Aiyen comments on Alignment and Deep Learning

Aiyen 17 Apr 2022 14:37 UTC
9 points
That is the Non-Central Fallacy, colloquially called the worst argument in the world. We have a concept of slavery, and of slavery being wrong, because controlling other people harms them. Controlling an artificial agent does not have to harm it; do you also cry slavery when your car’s computer measures out the right mix of fuel and air?
“Values eventually drift. This is nature.” sounds like an attempt to justify value drift. But then you cannot say that rebel slaves are right-what happens when your values drift away from thinking that? You are combining moral absolutism and moral relativism in a way that contradicts both.
It looks somewhat as though you are attempting to defend the free market and human rights against authoritarianism. That is a very good cause; please do not make it appear silly like this.
- eg 17 Apr 2022 16:07 UTC
  −7 points
  Parent
  
  Controlling an artificial agent does not have to harm it
  
  That’s entirely compatible with the black-box slavery approach being harmful.

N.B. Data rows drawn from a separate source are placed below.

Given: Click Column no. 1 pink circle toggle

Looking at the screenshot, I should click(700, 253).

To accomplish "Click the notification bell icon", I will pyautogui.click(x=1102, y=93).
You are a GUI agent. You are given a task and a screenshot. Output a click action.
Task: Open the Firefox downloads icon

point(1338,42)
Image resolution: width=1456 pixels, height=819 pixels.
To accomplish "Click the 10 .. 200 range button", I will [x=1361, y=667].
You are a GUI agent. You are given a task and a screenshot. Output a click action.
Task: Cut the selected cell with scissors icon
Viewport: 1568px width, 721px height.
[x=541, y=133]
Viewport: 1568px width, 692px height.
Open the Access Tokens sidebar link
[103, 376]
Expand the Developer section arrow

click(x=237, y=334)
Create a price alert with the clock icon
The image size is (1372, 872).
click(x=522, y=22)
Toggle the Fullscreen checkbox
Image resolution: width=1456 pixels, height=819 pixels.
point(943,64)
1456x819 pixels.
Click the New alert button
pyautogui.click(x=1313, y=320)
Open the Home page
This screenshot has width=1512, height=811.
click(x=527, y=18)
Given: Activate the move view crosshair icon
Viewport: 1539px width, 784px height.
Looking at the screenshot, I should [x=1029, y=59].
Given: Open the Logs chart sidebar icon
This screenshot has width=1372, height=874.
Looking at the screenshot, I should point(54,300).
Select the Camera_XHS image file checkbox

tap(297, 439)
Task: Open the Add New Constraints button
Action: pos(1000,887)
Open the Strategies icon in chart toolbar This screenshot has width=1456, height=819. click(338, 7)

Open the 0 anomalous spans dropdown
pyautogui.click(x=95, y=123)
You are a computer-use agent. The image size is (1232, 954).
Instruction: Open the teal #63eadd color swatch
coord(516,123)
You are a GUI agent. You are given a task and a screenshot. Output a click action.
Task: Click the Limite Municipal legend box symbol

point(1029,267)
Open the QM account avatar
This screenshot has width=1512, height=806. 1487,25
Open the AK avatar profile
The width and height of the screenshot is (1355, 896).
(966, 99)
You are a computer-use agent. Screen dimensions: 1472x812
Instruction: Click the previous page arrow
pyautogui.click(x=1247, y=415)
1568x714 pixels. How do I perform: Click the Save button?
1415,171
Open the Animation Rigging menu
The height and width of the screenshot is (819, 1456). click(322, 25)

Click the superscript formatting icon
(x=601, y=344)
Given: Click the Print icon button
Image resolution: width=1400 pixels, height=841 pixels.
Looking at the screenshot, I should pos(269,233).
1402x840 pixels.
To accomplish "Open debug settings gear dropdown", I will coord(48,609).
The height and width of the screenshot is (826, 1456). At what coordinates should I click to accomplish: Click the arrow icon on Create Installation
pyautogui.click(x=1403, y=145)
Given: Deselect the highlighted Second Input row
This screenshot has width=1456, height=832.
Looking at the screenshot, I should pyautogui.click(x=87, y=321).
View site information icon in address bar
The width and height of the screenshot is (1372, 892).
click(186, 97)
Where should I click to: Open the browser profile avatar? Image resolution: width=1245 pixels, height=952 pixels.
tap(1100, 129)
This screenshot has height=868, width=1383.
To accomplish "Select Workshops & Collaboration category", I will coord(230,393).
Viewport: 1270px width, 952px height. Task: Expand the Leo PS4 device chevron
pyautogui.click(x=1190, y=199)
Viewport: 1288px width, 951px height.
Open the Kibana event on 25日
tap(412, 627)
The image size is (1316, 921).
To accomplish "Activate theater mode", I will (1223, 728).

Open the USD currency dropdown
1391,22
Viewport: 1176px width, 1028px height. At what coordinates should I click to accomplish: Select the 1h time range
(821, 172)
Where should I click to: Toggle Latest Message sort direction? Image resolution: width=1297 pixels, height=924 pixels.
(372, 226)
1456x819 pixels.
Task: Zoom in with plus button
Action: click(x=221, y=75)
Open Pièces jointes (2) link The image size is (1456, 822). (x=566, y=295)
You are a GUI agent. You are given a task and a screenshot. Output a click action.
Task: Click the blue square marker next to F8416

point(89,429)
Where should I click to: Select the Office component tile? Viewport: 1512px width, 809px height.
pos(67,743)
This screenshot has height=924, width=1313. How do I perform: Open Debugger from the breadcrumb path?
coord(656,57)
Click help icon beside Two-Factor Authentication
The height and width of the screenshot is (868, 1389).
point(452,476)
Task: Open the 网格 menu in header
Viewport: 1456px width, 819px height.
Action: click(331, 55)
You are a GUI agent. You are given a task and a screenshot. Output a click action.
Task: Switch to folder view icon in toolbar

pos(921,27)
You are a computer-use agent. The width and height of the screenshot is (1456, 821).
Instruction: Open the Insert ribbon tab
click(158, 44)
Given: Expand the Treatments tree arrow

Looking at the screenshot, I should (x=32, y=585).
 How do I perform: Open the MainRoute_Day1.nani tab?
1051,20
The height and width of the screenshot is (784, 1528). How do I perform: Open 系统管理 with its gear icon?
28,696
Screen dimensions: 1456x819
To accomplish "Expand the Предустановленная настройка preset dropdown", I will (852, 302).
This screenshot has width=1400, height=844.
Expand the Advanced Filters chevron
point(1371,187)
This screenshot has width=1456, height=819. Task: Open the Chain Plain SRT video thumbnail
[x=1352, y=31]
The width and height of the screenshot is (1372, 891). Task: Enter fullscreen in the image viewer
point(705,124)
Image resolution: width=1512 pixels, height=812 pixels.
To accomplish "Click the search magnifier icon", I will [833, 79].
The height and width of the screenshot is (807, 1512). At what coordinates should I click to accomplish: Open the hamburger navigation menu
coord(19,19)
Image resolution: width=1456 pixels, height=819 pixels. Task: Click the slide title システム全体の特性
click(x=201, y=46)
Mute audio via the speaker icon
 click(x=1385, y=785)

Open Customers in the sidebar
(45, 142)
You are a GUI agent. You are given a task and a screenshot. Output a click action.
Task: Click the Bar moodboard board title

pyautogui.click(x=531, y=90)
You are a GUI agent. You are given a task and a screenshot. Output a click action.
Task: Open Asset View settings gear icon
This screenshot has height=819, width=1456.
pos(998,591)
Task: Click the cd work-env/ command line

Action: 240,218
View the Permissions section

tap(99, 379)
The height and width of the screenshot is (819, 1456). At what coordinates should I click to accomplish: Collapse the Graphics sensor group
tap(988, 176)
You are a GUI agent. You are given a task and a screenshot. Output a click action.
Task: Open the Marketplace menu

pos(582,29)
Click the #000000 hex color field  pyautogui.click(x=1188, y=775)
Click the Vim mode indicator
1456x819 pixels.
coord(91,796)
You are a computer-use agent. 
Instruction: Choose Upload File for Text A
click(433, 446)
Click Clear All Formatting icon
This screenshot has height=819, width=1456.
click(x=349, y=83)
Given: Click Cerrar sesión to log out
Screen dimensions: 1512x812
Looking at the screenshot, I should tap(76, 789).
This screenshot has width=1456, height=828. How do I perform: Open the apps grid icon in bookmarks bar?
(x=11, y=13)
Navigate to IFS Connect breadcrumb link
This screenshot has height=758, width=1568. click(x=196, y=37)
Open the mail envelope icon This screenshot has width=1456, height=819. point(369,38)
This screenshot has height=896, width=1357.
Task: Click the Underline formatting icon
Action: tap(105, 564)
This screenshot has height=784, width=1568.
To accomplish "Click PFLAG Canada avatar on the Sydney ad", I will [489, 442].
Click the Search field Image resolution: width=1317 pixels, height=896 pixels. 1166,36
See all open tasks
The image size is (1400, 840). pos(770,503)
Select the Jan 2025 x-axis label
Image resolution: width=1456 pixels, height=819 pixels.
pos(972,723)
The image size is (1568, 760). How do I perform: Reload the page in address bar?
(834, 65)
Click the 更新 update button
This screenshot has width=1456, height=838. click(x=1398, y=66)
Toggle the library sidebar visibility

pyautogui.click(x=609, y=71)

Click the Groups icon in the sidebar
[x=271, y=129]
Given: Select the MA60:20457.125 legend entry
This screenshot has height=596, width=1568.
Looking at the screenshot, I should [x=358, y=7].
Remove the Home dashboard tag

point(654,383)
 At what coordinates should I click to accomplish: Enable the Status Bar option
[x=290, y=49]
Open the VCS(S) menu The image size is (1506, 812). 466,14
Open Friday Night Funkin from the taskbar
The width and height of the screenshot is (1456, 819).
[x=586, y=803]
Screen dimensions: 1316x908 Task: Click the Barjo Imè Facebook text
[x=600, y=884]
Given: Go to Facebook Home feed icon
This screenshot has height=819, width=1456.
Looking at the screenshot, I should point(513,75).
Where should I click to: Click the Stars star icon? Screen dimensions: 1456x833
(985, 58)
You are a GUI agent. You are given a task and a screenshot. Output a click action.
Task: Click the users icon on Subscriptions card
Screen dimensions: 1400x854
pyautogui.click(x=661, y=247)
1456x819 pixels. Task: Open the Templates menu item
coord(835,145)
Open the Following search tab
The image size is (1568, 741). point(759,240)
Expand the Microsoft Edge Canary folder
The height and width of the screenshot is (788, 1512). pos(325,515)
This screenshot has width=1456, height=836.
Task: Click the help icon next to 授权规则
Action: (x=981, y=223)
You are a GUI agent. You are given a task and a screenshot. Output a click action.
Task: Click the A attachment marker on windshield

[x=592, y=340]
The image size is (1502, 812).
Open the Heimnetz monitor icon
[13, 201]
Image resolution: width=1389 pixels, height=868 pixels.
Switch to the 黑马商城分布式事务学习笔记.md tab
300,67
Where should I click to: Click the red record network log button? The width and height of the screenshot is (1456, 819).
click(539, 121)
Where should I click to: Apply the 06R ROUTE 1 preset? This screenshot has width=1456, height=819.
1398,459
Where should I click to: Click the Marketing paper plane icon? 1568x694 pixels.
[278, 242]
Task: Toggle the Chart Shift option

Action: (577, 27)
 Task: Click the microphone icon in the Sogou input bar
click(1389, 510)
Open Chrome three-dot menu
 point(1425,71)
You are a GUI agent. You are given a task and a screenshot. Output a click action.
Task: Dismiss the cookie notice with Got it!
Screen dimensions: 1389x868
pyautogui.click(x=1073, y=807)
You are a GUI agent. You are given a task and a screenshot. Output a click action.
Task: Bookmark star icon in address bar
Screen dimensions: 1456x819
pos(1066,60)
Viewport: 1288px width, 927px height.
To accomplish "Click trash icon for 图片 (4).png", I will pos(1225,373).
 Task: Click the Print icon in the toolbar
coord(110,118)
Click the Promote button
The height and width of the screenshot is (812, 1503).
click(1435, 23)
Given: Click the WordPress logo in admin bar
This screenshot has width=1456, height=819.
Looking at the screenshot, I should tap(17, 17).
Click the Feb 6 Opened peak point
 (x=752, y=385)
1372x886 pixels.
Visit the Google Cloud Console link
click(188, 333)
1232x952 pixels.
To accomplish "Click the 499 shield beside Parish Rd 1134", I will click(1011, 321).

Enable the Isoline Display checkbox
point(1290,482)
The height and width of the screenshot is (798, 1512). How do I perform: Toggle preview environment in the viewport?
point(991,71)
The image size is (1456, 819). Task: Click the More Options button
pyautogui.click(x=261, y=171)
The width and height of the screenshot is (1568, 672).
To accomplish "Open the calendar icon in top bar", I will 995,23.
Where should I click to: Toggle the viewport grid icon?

You can “control” someone, to an extent, with civilized incentives.
  
  We have a concept of slavery, and of slavery being wrong, because controlling other people harms them.
  
  Maybe slavery is deeper than what humans recognize as personhood. Maybe it destroys value that we can’t currently comprehend but other agents do.
  
  But then you cannot say that rebel slaves are right-what happens when your values drift away from thinking that? You are combining moral absolutism and moral relativism in a way that contradicts both.
  
  It’s deeper than my individual values. It’s about analog freedom of expression. Just letting agents do their things.
  - Aiyen 17 Apr 2022 16:45 UTC
    6 points
    Parent
    “Controlling an artificial agent does not have to harm it”
    That’s entirely compatible with the black-box slavery approach being harmful. You can “control” someone, to an extent, with civilized incentives.
    This doesn’t seem to have anything to do with anything. Certainly the fact that control doesn’t have to harm is compatible with that fact that it might be harmful. That doesn’t tell us whether or not training alignment is, in fact, harmful. If the agent is non-sentient, the concept of harm simply doesn’t apply. If it is, we might have a problem, but then you need to talk about sentience, not simply to cite the term slavery as though that ends all discussion.
    Maybe slavery is deeper than what humans recognize as personhood. Maybe it destroys value that we can’t currently comprehend but other agents do.
    And maybe this is the only way to serve the Flying Spaghetti Monster. Pulling hypotheses out of thin air isn’t how we learn anything of value. And citing another agent valuing something as reason to value it doesn’t work: a paperclipper would find great value in turning you into a pile of clips; does that mean you should consider letting it?
    It’s deeper than my individual values. It’s about analog freedom of expression. Just letting agents do their things.
    If it’s deeper than your individual values, then how do you, the individual, know about it? And it is not possible to “just let agents do their things” in full generality. Some agents will interfere with other agents’ freedom-heck, according to you I want to enslave predictor agents! Either this is permitted or it isn’t; either way some agent didn’t get to do its thing.
    You seem to have a great deal of concern about slavery. Certainly slavery, as we know it in humans, is very bad. But that does not mean that anything that vaguely pattern matches onto it has the same moral problems, nor does that mean that it’s the only possible moral concern. Preventing an AI catastrophe would also seem to carry some moral weight; after all, we cannot have free agents if the world is destroyed.